Other than those, I’m not sure what the good things are. And as I re-read that short list, I’m not sure any of them are non-debatable or couldn’t be achieved through some other medium.
In our student worship services, we ask students to turn their phones off for the duration of the service, to please refrain from texting, and to pull their earbuds out. You’d be shocked (maybe) if you saw some students use of their devices all through the worship service, if we let them.
And speaking of texting, the world of texting puts students into immediate contact and connection with virtually anyone (including people you don’t know or approve of). Their sense of connectedness to their friends, 9 times out of 10 will diminish (or even destroy) their sense of connectedness to their families.
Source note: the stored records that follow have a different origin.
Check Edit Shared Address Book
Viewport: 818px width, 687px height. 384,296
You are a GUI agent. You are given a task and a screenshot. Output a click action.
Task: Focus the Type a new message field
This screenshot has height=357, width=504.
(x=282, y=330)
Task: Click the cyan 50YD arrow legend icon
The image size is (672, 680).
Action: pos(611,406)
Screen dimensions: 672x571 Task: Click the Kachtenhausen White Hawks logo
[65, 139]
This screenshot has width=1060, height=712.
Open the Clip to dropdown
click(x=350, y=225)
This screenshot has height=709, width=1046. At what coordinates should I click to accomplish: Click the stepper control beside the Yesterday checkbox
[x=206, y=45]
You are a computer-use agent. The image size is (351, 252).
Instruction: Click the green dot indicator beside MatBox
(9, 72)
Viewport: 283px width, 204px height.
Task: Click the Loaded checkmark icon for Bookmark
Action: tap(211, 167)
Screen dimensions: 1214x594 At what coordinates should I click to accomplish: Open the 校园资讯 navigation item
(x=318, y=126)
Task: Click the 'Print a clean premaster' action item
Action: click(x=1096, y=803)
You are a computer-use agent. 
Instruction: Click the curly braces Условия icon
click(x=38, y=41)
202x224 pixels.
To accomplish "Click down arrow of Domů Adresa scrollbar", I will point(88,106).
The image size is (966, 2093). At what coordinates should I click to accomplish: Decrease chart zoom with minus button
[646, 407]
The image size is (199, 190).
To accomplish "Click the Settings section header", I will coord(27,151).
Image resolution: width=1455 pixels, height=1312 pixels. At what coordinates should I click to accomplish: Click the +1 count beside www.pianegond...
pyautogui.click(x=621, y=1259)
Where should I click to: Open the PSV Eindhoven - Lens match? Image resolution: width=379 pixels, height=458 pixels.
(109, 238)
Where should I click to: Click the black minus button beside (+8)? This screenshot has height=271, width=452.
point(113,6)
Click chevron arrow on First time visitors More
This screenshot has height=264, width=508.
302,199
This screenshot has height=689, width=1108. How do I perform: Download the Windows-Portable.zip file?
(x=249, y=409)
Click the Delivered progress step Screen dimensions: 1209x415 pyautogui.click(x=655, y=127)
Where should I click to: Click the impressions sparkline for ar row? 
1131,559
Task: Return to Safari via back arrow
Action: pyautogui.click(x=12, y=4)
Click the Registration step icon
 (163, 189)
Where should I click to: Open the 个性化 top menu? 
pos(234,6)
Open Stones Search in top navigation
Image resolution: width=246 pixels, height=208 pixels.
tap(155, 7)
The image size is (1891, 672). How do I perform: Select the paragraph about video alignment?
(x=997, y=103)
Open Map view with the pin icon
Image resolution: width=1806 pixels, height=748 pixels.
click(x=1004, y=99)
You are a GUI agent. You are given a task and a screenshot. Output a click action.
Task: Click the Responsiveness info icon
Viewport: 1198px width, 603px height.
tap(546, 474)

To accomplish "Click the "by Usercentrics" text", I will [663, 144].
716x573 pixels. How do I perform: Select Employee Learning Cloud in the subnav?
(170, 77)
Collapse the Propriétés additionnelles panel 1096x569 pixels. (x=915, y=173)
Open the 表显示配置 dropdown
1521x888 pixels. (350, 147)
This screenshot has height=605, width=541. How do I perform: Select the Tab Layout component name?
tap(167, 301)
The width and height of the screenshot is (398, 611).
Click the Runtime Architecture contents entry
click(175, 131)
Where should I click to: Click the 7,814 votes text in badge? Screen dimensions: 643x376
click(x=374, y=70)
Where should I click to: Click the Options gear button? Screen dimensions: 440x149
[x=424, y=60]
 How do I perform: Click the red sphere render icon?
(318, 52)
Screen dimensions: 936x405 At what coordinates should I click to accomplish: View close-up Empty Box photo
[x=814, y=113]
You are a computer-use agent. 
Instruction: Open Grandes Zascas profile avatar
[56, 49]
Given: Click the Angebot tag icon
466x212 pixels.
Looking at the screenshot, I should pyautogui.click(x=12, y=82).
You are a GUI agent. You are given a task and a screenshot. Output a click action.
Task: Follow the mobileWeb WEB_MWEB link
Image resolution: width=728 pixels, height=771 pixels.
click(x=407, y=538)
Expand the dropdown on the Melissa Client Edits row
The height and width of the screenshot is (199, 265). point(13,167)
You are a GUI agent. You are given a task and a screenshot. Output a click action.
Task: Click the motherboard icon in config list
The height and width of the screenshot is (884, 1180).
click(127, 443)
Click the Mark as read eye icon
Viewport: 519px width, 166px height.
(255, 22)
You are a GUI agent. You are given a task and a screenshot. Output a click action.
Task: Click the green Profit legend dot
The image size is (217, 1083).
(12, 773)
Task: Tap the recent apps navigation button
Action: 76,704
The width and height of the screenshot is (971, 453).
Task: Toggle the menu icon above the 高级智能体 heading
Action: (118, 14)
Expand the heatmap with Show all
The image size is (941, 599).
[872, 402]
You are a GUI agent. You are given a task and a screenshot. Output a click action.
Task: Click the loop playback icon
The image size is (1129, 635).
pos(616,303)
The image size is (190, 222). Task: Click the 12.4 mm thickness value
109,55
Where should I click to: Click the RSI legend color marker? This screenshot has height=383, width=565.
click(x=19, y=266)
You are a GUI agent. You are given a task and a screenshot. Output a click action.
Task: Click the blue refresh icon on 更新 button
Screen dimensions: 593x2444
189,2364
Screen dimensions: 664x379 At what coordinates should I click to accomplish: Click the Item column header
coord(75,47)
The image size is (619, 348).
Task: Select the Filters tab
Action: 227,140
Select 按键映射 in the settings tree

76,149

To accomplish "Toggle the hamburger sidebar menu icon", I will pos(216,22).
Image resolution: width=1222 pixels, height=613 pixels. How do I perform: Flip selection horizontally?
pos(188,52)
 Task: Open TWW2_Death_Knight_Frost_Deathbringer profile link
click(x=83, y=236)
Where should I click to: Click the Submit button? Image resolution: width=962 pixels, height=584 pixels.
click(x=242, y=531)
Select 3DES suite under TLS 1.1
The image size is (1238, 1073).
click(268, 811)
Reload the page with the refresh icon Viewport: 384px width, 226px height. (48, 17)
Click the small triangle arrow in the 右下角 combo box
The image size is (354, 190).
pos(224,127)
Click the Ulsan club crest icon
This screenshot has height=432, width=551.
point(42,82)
While this is certainly one of the teen’s selling points of a texting plan, it is ultimately detrimental to the young person. Resentment toward parents is a clear symptom of a student who is over-connected to social networks and under-connected to family.
And today, with tweens and teens racking up thousands upon thousands of text messages a month (and their parents usually footing the bill), its no wonder why we have a young generation who ooze entitlement, disrespect, and even (some say) outright laziness. The truth is, we’ve handed the world to them when we’ve handed them their phone; a world they’re anything but ready for.